J’ai écrit dernièrement un article pour expliquer la situation des navigateurs internet sur PC et Mac en 2021. J’expliquais que la grande majorité des navigateurs étaient construits autour de Chromium si bien qu’il y avait techniquement peu de différences entre les différents navigateurs qui vont jusqu’à utiliser les mêmes extensions. J’ai été utilisateur du navigateur Opera pendant environ deux ans après avoir utilisé pendant plus de quinze ans le navigateur Firefox.

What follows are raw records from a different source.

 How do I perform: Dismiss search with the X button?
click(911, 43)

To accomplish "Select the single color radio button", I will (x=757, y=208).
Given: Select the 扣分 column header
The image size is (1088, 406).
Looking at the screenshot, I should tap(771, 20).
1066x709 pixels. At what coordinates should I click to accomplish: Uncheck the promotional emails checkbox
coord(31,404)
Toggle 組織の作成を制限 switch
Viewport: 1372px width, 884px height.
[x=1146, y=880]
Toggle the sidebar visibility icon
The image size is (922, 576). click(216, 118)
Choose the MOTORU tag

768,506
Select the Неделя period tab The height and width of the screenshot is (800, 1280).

Comme expliqué dans le billet cité plus haut, Firefox se démarque des autres navigateurs pour son aspect éthique mais aussi pour son « moteur » différent de Chromium. Malheureusement comme je l’ai précisé, la fabrication d’un navigateur coûte très cher, Mozilla a peu de moyens par rapport à des sociétés comme Google ou Microsoft si bien qu’en tant qu’utilisateur final j’ai commencé à ressentir des problèmes : rapidité d’affichage des pages, consommation de la RAM etc … Le navigateur Opera me convenait parfaitement, alors pourquoi un changement de navigateur et pour quel navigateur ?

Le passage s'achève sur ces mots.